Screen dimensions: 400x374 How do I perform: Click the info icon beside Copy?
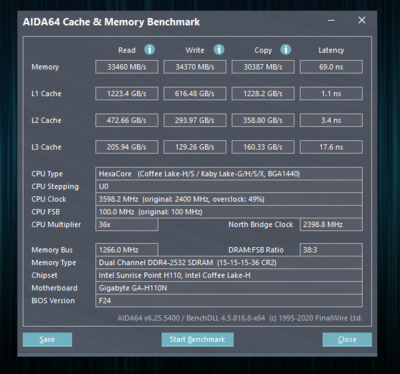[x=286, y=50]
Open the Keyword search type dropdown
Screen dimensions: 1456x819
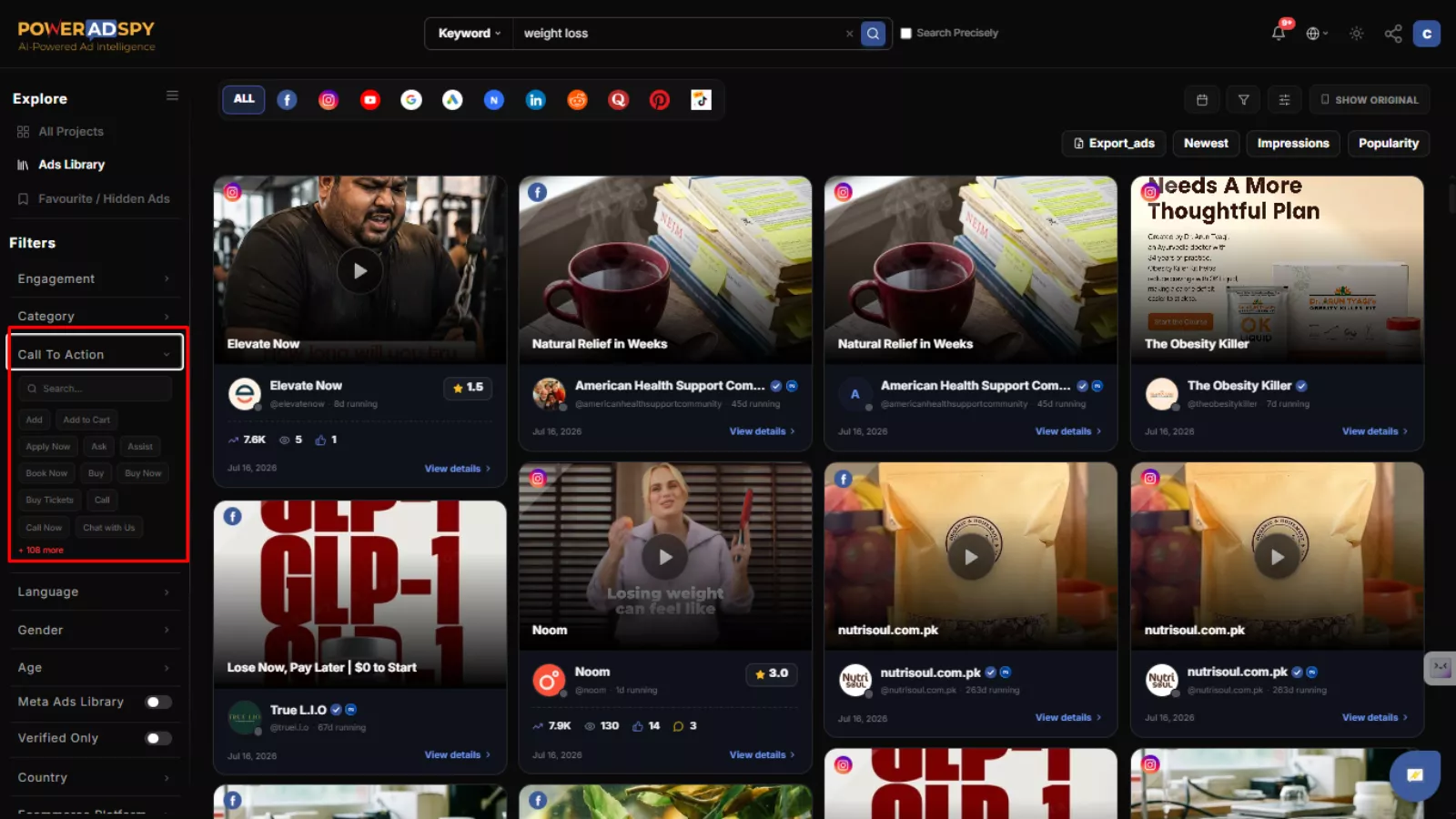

________________

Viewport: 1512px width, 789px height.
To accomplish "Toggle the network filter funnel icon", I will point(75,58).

________________

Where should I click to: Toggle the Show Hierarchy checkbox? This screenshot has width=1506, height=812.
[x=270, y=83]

________________

Please repeat, exactly as written, the lines in the records above, starting with the one that has "Screen dimensions: 400x374" and going on through the one that has "Screen dimensions: 1456x819". Pictures are to be left out.

Screen dimensions: 400x374 How do I perform: Click the info icon beside Copy?
[x=286, y=50]
Open the Keyword search type dropdown
Screen dimensions: 1456x819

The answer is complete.